WHAT IS NEEDED
Retype the lines between the one holding "Given: Click the" and the one holding "Looking at the", inclusive, with no changes.

RECORDS FOR THE EXERCISE
-- START --

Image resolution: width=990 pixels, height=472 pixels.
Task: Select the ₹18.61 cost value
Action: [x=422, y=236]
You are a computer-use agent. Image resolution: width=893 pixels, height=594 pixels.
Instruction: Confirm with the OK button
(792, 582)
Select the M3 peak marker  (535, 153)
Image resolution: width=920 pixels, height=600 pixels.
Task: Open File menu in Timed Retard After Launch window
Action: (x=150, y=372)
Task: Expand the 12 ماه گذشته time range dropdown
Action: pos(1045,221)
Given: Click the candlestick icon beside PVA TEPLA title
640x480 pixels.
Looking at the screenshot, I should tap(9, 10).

-- END --
-- START --

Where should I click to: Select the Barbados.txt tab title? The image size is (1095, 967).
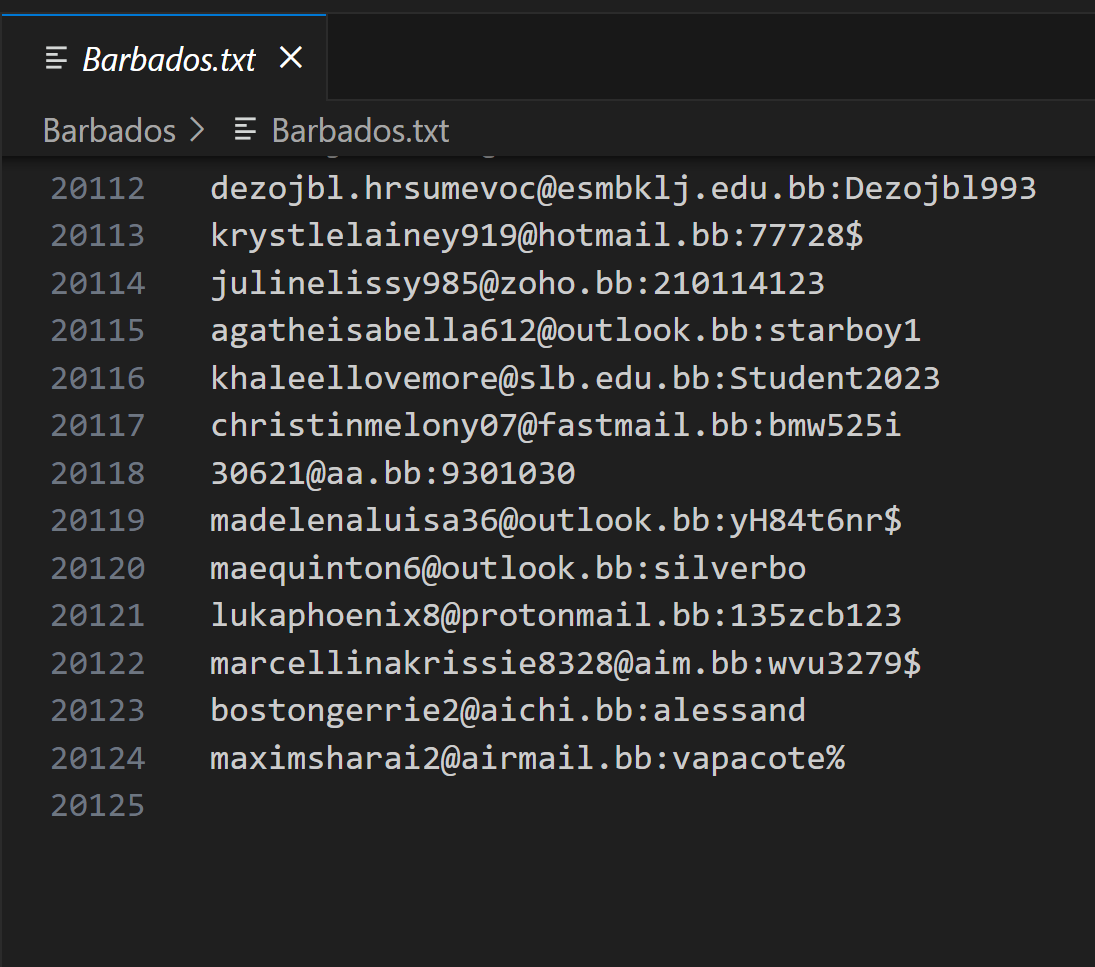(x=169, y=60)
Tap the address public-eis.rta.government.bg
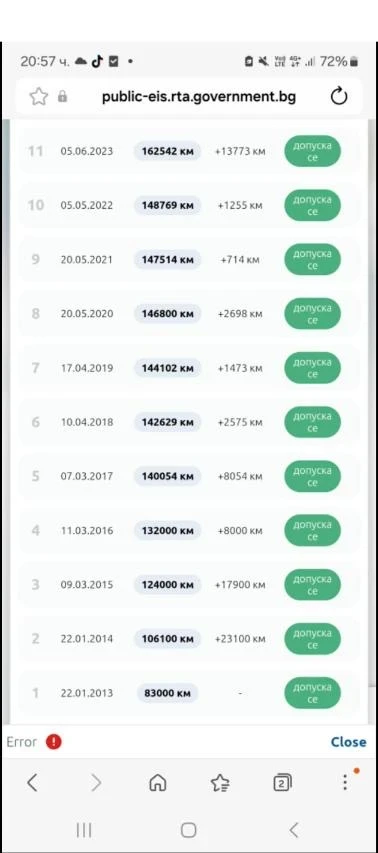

-- END --

SOLUTION FOR THIS EXERCISE
Given: Click the candlestick icon beside PVA TEPLA title
640x480 pixels.
Looking at the screenshot, I should tap(9, 10).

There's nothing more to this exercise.